In the Loop
General News : Oct 26, 2016

Jacaré Choro – Brazilian Instrumental Music at UF

By Welson Tremura

Directed by Associate Professor Welson Tremura, Jacaré Choro (pronounced: “ʒakaɾɛ ˈʃoɾu” –  meaning ‘gator lament’) is a University of Florida’s School of Music Brazilian instrumental ensemble dedicated to Brazil’s rich musical heritage. Our Jacaré Choro combines plucked strings (guitar and cavaquinho), winds (flute, French horn, saxophone, and trumpet), piano and percussion (pandeiro). For this year’s performance at the Bo Diddley Plaza in downtown’s Gainesville on the 21st of October the ensemble collaborated with following participants: Ulisses Rocha and Welson Tremura on guitar; Charles Perrone on cavaquinho (akin to the ukulele; soprano guitar); Larry Crook on pandeiro (Brazilian tambourine); Kevin Orr and Rodrigo Tremura on piano; Emily Theobald on flute; Salvador Hernandez on French horn; Randy Lee on trumpet; and Vadim Arsky on soprano and tenor saxophone.

Historians of Brazilian music generally agree that the first choro ensembles appeared in Rio de Janeiro’s working class neighborhoods around the year of 1870. These ensembles were small, and almost always included flute as the melodic instrument, a cavaquinho to provide rhythmic and harmonic support, and a guitar to provide counter-melodies, harmony, and the bass lines (baixaria). Choro, was also early referred to a gathering of musicians, and only later came to describe a musical genre. It was the music of virtuosi playing and Brazilian creativity with a high dosage of competency and talent.

Furthermore, choro uses the ballroom dance forms imported from Europe such as polkas, mazurkas, schottisches, quadrilles, and waltzes added to popular Brazilian musical genres such as maxixes, lundus and modinhas to create and transform this into genuine Brazilian music. Led by a genuine and dynamic rhythmic drive by the pandeiro and cavaquinho, choro uses the subdivision of the common binary meter into a continuous stream of sixteenth notes distributed among three fundamental parts: embellished and varied melody, syncopated accompaniment rhythms, and a polyphonic texture created by the voice-leading of the accompaniment and contrapuntal bass melodies.

Additionally, a good choro piece is structurally expected to contain three sections comprised of two to four measure phrases and maintaining a rondo format; the sections are generally related by use of the subdominant, dominant, and relative or parallel major or minor keys as contrasting tonal centers. Some of the important composers and practitioners of early choro were Chiquinha Gonzaga, Ernesto Nazareth, Anacleto de Medeiros, Joaquim Antônio Calado, Henrique de Mesquita, Irineu Batina, João Pernambuco, and the most celebrated, Alfredo da Rocha Vianna Filho, nicknamed “Pixinguinha”, among many others. Also, the twentieth-century Brazilian classical composer Heitor Villa-Lobos wrote his own set of choros, reflecting a nationalistic movement to establish art forms and styles characteristic of Brazil to bring popular art forms into the classical art circles.
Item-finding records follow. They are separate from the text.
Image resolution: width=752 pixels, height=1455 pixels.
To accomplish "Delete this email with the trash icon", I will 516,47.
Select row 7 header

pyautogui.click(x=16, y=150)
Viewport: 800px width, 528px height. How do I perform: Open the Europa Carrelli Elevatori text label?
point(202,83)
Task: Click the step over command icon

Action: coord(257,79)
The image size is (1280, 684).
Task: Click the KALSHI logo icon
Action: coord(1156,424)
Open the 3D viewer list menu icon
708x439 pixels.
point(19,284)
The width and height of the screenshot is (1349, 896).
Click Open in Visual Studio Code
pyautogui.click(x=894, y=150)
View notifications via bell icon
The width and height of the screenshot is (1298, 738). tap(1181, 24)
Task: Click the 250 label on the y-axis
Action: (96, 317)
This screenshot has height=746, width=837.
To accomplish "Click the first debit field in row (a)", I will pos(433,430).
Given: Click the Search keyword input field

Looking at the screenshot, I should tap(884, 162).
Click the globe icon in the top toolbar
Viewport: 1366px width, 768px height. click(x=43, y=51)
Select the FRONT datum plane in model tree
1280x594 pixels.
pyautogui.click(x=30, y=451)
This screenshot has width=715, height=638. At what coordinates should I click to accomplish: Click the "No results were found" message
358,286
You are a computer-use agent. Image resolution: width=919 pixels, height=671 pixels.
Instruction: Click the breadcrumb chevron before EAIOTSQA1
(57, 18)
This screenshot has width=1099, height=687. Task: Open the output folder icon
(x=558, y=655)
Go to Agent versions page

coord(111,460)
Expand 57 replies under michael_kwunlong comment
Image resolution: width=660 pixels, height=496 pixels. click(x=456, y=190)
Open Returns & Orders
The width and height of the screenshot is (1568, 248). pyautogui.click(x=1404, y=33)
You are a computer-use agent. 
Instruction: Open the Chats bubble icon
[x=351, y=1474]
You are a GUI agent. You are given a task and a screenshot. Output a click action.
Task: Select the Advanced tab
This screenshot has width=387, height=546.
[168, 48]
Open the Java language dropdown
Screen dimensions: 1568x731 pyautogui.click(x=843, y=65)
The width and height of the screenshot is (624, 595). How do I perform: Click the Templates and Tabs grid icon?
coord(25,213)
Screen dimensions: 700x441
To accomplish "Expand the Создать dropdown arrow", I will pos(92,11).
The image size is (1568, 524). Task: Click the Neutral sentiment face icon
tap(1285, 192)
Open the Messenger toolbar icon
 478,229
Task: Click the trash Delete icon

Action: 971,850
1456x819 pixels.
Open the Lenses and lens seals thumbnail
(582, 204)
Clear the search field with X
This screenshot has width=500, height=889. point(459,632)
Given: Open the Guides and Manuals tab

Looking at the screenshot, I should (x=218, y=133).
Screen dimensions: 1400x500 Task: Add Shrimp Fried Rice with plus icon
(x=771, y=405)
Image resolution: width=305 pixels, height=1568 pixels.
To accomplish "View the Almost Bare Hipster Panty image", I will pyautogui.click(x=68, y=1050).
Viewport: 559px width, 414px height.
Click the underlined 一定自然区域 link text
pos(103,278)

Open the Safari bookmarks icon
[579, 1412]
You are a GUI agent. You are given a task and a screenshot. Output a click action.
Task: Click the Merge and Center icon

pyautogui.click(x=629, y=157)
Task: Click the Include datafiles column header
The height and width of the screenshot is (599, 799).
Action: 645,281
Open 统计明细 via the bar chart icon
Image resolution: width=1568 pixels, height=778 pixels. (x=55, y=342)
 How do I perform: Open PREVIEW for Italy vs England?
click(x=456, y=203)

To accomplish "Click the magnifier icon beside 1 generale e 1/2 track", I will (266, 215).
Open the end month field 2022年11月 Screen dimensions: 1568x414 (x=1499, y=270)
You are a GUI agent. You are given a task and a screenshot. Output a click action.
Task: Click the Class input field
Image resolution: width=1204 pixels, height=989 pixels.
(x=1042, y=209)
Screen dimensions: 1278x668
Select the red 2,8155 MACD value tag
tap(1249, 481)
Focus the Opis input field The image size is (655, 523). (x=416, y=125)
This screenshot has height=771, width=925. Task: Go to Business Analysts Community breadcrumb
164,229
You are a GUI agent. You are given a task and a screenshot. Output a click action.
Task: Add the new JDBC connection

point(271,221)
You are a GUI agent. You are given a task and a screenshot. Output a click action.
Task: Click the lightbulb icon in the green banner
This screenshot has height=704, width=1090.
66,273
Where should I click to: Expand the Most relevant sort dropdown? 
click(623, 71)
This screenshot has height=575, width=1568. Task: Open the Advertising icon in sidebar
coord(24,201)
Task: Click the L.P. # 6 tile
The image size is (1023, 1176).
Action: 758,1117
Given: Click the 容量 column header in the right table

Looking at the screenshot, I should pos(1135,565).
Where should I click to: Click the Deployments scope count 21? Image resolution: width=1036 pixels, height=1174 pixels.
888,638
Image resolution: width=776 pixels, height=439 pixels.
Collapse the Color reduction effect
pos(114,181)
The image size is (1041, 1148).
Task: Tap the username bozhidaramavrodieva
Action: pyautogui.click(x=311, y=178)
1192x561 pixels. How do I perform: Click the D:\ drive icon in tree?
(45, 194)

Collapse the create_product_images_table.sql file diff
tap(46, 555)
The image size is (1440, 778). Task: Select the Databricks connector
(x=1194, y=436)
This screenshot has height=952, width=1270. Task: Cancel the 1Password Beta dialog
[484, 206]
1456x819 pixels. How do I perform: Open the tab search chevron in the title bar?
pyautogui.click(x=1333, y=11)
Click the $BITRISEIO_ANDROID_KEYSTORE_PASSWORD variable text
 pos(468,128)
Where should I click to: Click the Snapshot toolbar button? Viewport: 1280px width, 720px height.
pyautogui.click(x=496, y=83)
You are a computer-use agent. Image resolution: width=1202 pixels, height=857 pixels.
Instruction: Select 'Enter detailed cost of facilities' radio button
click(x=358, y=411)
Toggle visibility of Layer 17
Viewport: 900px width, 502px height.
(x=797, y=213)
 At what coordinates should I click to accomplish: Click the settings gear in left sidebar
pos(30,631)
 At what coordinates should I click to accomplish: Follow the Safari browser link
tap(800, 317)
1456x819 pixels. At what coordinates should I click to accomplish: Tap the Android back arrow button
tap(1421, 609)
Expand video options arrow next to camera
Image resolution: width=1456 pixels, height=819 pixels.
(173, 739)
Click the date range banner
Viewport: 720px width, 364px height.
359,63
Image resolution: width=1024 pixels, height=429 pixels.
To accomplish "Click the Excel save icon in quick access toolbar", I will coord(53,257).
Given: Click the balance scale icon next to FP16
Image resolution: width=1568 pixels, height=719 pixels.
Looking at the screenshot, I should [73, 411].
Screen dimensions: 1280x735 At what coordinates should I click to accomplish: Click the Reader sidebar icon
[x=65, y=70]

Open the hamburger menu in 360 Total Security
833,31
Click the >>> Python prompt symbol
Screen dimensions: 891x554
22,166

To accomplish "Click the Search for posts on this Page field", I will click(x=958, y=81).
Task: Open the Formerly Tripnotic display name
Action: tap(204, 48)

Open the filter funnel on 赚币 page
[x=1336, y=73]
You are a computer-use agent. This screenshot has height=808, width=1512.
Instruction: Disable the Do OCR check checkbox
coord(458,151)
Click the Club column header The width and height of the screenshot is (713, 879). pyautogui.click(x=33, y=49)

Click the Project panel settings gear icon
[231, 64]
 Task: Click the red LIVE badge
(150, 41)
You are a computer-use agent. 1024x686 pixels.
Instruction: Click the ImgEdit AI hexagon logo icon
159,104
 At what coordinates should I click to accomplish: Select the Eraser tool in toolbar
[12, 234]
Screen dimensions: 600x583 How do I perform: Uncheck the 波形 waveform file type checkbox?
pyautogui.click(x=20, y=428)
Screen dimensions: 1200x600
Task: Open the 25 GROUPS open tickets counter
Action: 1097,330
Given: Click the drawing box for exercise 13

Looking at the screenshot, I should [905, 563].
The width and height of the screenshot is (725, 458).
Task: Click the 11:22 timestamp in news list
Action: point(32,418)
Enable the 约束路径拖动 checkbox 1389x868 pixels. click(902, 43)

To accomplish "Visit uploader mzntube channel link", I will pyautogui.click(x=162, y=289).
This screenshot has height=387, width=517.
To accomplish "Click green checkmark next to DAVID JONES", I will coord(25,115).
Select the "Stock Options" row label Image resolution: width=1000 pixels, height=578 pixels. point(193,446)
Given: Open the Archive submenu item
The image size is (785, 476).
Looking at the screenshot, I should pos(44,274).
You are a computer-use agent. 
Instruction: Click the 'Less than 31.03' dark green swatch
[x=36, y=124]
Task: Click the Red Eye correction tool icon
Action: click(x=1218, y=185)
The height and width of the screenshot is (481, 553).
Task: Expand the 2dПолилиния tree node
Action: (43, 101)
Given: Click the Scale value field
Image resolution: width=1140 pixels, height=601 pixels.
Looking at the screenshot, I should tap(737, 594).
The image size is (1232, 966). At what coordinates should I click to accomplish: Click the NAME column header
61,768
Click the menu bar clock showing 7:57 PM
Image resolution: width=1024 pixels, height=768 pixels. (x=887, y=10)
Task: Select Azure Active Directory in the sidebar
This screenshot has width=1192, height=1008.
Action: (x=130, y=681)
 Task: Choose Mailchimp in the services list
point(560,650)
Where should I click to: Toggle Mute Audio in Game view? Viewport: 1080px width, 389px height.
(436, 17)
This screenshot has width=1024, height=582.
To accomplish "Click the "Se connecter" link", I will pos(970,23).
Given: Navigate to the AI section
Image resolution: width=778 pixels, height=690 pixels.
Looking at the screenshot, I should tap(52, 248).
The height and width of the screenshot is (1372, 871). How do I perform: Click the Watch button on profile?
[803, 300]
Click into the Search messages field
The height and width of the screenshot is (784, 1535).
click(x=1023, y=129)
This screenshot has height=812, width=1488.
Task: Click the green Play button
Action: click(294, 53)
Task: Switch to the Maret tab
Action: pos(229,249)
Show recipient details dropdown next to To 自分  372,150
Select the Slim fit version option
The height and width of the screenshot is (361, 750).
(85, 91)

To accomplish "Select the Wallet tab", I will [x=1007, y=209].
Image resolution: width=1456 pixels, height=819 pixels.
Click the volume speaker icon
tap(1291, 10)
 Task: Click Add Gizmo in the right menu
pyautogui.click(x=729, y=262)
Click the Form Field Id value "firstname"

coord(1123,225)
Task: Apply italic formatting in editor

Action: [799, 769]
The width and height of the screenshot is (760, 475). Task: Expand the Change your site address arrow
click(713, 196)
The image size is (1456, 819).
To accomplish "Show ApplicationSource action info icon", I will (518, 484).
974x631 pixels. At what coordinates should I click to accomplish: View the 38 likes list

A synonymous to overcrossing musical styles and placing emphasis in creativity, over the subsequent decades of the twentieth century choro further developed as an authentic instrumental, virtuosic genre, and the best players were expected to display improvisational skills. However, improvisations in choro are not of the type generally associated with American jazz, in which the soloist uses a stable harmonic form to generate new melodies. In choro music, the soloist usually added virtuosic embellishments or variations to the melody, and the musicians were responsible for creating counter melodies and the accompaniment to those improvised parts.